Die Gründung war alles andere als einfach, denn die Arbeitsweise und die inhomogene Zusammensetzung der FahrerInnen bringen einige Hindernisse mit sich. Im Gegensatz zur „klassischen“ Arbeitsstätte gibt es bei der Botentätigkeit keinen fixen Ort, an dem sich täglich alle einfinden und austauschen können. Man arbeitet komplett unabhängig von Büro bzw. Zentrale auf der Straße. Gab es bis März 2017 in Wien noch eine eigene Werkstätte, in der die privaten Fahrräder gewartet werden konnten und die FahrerInnen einen Treffpunkt hatten, wurde diese aus Kostengründen eingespart und ersatzlos geschlossen. Der persönliche Austausch beruht auf zufälligen Begegnungen auf der Straße bzw. bei Wartezeiten in Restaurants. Die Kommunikation zwischen den FahrerInnen wurde anfangs über Nachrichtendienste wie WhatsApp geführt, in denen sich auch Vorgesetzte und Geschäftsführung befinden.

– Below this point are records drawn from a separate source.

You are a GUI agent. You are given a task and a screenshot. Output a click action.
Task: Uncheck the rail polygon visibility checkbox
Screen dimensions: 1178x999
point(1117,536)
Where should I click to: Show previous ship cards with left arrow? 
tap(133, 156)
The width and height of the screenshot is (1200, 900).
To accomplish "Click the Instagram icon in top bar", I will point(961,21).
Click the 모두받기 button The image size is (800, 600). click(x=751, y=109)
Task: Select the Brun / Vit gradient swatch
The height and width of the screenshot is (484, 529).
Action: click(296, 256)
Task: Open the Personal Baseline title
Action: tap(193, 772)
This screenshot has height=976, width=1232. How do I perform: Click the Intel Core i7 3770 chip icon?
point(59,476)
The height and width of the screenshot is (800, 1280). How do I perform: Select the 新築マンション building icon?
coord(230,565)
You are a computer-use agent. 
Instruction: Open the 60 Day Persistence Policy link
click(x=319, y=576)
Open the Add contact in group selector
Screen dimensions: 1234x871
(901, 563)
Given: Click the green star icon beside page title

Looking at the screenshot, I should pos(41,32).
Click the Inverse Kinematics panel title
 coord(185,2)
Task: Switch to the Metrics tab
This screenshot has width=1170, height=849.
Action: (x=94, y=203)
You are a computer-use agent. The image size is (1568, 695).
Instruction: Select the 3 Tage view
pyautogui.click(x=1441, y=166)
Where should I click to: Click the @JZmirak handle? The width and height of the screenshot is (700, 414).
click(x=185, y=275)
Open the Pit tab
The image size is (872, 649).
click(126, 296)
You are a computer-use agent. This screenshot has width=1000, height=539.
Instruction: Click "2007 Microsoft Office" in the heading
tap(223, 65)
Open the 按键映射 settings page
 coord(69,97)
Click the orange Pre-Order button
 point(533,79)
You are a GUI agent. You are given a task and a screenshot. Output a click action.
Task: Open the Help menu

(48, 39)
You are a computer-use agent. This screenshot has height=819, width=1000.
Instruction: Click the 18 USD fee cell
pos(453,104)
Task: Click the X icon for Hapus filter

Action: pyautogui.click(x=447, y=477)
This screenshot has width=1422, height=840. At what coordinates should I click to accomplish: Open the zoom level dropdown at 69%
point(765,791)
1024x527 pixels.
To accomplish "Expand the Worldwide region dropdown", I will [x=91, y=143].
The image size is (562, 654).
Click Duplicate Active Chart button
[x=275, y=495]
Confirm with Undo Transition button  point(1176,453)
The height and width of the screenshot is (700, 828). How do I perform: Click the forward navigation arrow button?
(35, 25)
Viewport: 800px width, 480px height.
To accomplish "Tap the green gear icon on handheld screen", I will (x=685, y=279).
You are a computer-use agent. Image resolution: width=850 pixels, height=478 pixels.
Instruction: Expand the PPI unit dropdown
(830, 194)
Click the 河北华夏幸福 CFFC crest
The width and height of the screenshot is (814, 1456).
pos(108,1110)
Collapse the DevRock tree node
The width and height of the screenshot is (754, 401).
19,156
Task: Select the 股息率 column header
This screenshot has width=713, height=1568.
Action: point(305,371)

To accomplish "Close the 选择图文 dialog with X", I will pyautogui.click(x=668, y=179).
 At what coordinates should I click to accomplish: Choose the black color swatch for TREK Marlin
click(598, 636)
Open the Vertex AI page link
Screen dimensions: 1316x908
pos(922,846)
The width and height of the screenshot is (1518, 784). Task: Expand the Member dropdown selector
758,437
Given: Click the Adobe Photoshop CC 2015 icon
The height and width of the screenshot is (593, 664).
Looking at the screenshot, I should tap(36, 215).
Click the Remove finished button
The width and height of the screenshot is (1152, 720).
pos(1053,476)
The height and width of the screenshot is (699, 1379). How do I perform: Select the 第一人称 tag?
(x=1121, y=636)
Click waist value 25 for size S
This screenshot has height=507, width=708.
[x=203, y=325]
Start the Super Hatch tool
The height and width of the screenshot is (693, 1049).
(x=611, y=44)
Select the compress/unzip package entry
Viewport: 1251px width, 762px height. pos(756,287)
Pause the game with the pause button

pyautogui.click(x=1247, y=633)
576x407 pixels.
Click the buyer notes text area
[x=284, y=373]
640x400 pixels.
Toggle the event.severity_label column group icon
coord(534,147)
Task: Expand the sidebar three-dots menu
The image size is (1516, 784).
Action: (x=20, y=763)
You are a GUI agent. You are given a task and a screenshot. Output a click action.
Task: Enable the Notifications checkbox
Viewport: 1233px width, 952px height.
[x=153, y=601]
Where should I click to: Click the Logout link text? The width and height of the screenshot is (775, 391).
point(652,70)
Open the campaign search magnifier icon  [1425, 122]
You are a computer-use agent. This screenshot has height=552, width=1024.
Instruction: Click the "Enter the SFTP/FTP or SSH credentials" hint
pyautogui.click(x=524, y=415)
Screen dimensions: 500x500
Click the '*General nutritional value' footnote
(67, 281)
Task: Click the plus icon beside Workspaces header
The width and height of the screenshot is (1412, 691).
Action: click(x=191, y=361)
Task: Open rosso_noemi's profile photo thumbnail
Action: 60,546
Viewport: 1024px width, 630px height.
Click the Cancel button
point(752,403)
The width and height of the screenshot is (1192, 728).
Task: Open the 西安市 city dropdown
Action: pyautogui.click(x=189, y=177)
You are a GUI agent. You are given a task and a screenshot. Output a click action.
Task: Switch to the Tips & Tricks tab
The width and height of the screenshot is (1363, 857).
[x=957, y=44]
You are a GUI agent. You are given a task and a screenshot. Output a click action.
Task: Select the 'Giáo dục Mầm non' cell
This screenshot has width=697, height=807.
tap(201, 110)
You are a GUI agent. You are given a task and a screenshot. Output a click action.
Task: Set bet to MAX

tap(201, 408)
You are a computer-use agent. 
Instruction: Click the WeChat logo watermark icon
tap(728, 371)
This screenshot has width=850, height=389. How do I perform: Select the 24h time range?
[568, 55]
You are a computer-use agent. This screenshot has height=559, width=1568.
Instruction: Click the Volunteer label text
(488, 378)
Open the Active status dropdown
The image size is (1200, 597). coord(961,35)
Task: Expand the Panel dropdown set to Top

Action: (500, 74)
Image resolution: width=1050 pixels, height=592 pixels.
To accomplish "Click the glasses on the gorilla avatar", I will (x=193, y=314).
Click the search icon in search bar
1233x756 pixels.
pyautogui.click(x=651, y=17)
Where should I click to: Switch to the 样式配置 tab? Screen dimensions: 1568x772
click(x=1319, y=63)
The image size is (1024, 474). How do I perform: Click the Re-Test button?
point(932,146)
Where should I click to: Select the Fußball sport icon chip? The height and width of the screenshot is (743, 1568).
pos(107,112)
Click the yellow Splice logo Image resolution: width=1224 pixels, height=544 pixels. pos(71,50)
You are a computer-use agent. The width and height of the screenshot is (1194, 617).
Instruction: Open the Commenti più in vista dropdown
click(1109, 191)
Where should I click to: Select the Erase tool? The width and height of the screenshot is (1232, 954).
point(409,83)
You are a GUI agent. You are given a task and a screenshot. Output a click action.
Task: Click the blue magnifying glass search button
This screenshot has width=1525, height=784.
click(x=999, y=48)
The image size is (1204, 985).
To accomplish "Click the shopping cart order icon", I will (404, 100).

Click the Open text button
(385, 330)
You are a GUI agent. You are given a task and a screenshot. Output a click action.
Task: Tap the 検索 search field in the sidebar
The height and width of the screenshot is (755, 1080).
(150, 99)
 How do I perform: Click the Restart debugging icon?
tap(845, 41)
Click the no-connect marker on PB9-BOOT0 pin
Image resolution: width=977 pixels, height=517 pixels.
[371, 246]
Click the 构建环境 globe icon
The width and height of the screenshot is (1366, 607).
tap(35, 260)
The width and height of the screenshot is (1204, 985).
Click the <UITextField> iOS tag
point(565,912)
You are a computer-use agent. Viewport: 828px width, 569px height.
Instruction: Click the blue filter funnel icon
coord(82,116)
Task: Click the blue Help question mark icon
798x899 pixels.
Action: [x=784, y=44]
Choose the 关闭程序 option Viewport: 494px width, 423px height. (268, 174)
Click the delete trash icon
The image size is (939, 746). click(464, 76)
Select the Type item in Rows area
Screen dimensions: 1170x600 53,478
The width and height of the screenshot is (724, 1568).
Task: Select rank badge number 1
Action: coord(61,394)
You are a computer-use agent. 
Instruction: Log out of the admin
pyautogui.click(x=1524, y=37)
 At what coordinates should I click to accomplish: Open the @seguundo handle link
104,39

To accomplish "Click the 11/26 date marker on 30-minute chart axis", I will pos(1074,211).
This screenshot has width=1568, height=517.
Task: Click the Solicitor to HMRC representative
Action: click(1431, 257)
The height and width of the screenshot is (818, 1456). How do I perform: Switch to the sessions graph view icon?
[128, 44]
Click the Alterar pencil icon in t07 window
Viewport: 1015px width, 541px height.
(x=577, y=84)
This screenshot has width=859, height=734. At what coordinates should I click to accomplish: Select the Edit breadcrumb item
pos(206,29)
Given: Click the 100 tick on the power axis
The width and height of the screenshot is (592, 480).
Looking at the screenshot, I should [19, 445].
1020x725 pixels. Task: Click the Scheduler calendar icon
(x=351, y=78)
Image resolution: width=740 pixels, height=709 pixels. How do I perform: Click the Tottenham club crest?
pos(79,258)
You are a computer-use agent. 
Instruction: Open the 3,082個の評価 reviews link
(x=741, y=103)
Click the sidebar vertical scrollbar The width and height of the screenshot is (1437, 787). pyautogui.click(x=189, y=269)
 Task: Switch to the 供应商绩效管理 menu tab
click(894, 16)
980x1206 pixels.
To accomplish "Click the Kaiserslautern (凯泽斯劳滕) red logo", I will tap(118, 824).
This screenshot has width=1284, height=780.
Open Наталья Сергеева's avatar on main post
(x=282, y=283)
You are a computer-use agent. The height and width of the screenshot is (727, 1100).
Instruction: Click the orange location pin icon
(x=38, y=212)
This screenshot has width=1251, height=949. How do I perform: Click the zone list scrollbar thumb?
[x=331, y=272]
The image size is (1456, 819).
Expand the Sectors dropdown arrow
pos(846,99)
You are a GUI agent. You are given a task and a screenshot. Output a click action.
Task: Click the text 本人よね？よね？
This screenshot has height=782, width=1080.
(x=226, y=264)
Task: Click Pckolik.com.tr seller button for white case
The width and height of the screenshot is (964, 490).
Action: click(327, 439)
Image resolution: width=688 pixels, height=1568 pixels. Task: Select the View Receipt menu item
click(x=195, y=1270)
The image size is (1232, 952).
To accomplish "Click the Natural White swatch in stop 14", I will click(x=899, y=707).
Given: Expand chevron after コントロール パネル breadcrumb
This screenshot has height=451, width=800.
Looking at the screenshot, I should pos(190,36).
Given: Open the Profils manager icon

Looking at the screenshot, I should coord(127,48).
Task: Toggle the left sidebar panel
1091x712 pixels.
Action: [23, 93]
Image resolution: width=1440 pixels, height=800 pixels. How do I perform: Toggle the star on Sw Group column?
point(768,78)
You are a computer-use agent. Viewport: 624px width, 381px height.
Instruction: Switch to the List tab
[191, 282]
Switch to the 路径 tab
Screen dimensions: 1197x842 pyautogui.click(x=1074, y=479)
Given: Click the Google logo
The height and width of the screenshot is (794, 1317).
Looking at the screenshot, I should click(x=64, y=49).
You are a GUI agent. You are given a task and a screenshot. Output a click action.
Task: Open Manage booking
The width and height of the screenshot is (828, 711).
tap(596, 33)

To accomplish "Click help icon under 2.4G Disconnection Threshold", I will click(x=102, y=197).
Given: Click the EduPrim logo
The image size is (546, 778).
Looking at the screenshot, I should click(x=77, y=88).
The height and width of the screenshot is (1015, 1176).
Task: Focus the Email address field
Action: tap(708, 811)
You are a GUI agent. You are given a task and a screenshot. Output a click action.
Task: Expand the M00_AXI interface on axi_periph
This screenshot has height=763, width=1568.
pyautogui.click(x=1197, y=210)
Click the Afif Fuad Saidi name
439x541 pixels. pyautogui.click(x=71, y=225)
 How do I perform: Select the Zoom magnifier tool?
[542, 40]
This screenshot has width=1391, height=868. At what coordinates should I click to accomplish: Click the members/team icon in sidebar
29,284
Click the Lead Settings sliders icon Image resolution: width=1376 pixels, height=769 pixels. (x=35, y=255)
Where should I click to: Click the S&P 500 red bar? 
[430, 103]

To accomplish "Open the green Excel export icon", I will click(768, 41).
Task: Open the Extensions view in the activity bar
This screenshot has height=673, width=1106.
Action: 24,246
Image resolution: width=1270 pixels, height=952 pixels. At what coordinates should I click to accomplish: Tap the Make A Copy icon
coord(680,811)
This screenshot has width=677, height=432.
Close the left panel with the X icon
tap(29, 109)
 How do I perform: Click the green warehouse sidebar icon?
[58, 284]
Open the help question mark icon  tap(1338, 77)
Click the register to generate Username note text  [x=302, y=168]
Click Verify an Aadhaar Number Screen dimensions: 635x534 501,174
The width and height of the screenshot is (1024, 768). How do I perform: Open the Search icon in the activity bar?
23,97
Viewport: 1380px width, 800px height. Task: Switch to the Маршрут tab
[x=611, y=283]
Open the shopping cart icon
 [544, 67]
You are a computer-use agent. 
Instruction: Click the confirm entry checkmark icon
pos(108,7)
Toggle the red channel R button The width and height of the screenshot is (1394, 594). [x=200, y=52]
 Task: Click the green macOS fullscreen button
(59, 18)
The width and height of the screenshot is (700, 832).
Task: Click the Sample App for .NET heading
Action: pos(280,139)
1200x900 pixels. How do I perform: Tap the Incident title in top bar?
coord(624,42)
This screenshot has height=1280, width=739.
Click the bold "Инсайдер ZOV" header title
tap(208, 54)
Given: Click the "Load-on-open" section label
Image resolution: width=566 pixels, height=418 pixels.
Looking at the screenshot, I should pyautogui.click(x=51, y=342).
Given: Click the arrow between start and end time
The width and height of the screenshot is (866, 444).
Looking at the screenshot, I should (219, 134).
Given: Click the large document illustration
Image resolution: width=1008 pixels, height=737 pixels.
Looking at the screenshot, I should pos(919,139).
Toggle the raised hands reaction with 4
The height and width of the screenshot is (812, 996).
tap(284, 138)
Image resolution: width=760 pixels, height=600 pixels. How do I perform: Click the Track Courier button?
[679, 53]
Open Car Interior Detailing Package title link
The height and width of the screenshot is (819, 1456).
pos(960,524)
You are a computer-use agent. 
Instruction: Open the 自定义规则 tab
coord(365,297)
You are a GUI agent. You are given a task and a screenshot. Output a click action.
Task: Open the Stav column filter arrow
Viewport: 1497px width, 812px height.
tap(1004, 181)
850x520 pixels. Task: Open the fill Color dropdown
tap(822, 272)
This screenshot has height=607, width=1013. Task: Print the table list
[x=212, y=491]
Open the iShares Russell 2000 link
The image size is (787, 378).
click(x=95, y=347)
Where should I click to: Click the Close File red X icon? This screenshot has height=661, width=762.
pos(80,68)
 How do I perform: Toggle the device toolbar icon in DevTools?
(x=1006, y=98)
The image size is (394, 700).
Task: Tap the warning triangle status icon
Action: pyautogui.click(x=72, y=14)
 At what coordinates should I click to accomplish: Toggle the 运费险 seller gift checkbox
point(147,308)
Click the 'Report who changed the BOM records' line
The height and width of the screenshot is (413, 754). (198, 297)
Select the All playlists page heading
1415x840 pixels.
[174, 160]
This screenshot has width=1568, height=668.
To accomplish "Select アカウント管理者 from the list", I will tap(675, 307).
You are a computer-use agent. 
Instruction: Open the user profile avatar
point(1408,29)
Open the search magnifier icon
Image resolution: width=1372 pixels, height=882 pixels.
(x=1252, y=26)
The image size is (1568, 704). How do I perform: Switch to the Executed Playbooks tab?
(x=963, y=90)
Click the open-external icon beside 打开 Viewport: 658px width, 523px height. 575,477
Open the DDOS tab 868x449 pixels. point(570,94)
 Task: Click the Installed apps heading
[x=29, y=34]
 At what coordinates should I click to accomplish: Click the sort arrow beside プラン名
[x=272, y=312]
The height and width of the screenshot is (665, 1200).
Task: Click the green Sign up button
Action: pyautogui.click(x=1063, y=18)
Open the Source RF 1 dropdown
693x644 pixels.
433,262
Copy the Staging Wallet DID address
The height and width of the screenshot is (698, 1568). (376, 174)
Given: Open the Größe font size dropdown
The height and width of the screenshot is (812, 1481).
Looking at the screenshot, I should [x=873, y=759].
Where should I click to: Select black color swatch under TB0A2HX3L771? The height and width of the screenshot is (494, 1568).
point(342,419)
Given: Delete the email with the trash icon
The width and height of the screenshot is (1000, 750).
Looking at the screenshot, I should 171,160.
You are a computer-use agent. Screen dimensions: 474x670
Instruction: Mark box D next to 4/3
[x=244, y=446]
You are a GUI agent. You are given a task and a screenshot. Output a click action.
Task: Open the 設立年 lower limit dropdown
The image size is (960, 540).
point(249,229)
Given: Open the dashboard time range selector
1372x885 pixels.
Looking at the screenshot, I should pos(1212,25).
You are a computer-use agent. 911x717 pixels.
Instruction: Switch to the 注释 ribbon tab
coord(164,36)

Den BetriebsrätInnen ist es gelungen, sich persönlich zu vernetzen. Sie verwendeten zur weiteren Absprache getrennte Chaträume, in denen sie geheime Treffen organisierten und Informationen austauschten. Mithilfe der Gewerkschaft gelang es, die Wahlen unbemerkt vorzubereiten und die Geschäftsführung mit der Bekanntgabe zu überraschen. Als Reaktion drohte die damalige Geschäftsführung mit der Schließung der Filiale in Wien. Am Folgetag wurde zudem jemand aus Berlin eingeflogen, um die FahrerInnen wieder von der Gründung eines Betriebsrates abzubringen.

Kleiner Vorteil

Die Nichtexistenz eines örtlich fixen Arbeitsplatzes hatte auch einen kleinen Vorteil: Sie vereinfachte die Geheimhaltung der BR-Gründung, da unbemerkt Absprachen getroffen werden konnten. Allerdings waren sehr viele Einzelgespräche bei zufälligen Treffen notwendig, um InteressentInnen zu finden und ein zuverlässiges Team zu organisieren. Erschwerend kommt bei Foodora hinzu, dass bei Weitem nicht alle FahrerInnen angestellt sind, der Großteil arbeitet vielmehr als freie DienstnehmerInnen. Diese sind nicht wahlberechtigt und rechtlich nicht durch den Betriebsrat oder die Gewerkschaft vertreten. Auch bleiben viele nur wenige Wochen bis Monate im Betrieb. Die MitarbeiterInnenzahl mit echten Dienstverträgen sinkt zudem kontinuierlich – bei wachsendem Personal. Dies lässt vermuten, dass es sich um eine gezielte Maßnahme handelt, um die Organisation der ArbeitnehmerInnen zu verhindern und die Legitimität des BR infrage zu stellen.

Kontakte geknüpft

Durch die geplante Verschmelzung des deutschen Mutterkonzerns Delivery Hero AG mit seinem niederländischen Ableger zu einer Europäischen Aktiengesellschaft wurde – wie im europäischen Recht vorgesehen – im Jahr 2017 ein Verhandlungsgremium einberufen, das eine Form der ArbeitnehmerInnen-Mitbestimmung im Konzern ausverhandeln sollte. Im Rahmen dieser Verhandlungen wurden von jedem betroffenen EU-Land VertreterInnen nach nationalem Recht entsendet, in Österreich ein Mitglied des Betriebsrates. Dadurch konnten neue Kontakte geknüpft werden, da es auch aus anderen Ländern einige FahrerInnen geschafft haben, in dieses Gremium gewählt zu werden.